Back in 2018, Chapman sued Minaj over an unreleased track (although it went viral after being played on Hot 97 by DJ Funkmaster Flex) from the "Barbie Tingz" singer's Queen album. The single in question,"Sorry," featured Nas and borrowed many elements from Chapman's 1988 hit "Baby Can I Hold You." Chapman alleged that Minaj sampled her work without permission that the rapper asked for, but was ultimately denied.

Minaj, for her part, argued that the recording of "Sorry" was protected by the "fair use" doctrine — an exception to copyright law that allows creators to borrow copyrighted material in certain circumstances. She also said in a since-deleted tweet that she had "no clue" the song sampled Chapman's work.

In September, Judge Virigina Phillips sided with Minaj when it came to the question of fair use, however, she allowed the case to move forward because of its release to Funkmaster Flex. Chapman claimed Nicki leaked the track, while Minaj and the celebrity DJ both allege a blogger sent it to him. If Nicki was found guilty of leaking the song, she would have been fined a hefty fee.

Despite not getting her day in court, Tracy revealed that she's pleased with the settlement.
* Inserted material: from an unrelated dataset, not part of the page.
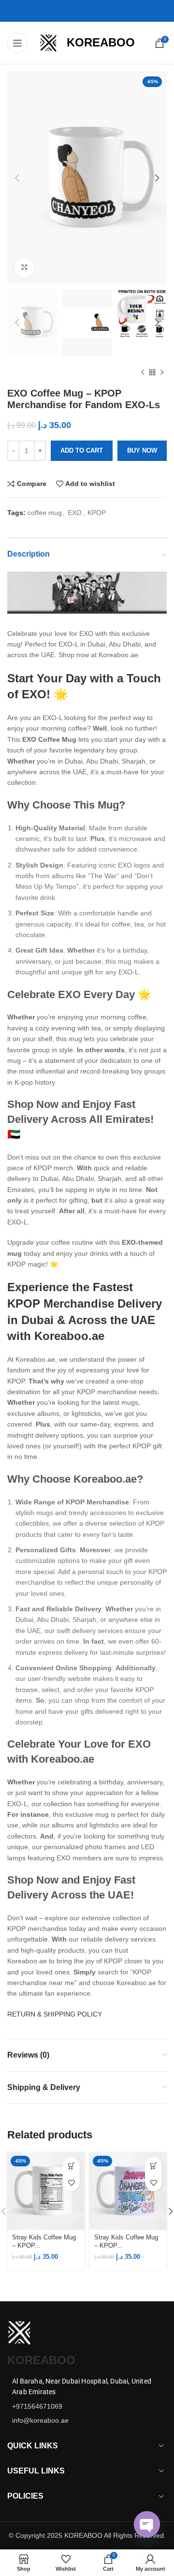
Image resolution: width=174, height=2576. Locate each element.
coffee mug (45, 512)
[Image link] (19, 2332)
"I am glad to have this matter resolved and grateful for this legal outcome which affirms that artists' rights are protected by law and should be respected by other artists," Chapman said amid her agreement with Minaj. "As a songwriter and an independent publisher, I have been known to be protective of my work. I have never authorized the use of my songs for samples or requested a sample."

She continued, "This lawsuit was a last resort — pursued in an effort to defend myself and my work and to seek protection for the creative enterprise and expression of songwriters and independent publishers like myself."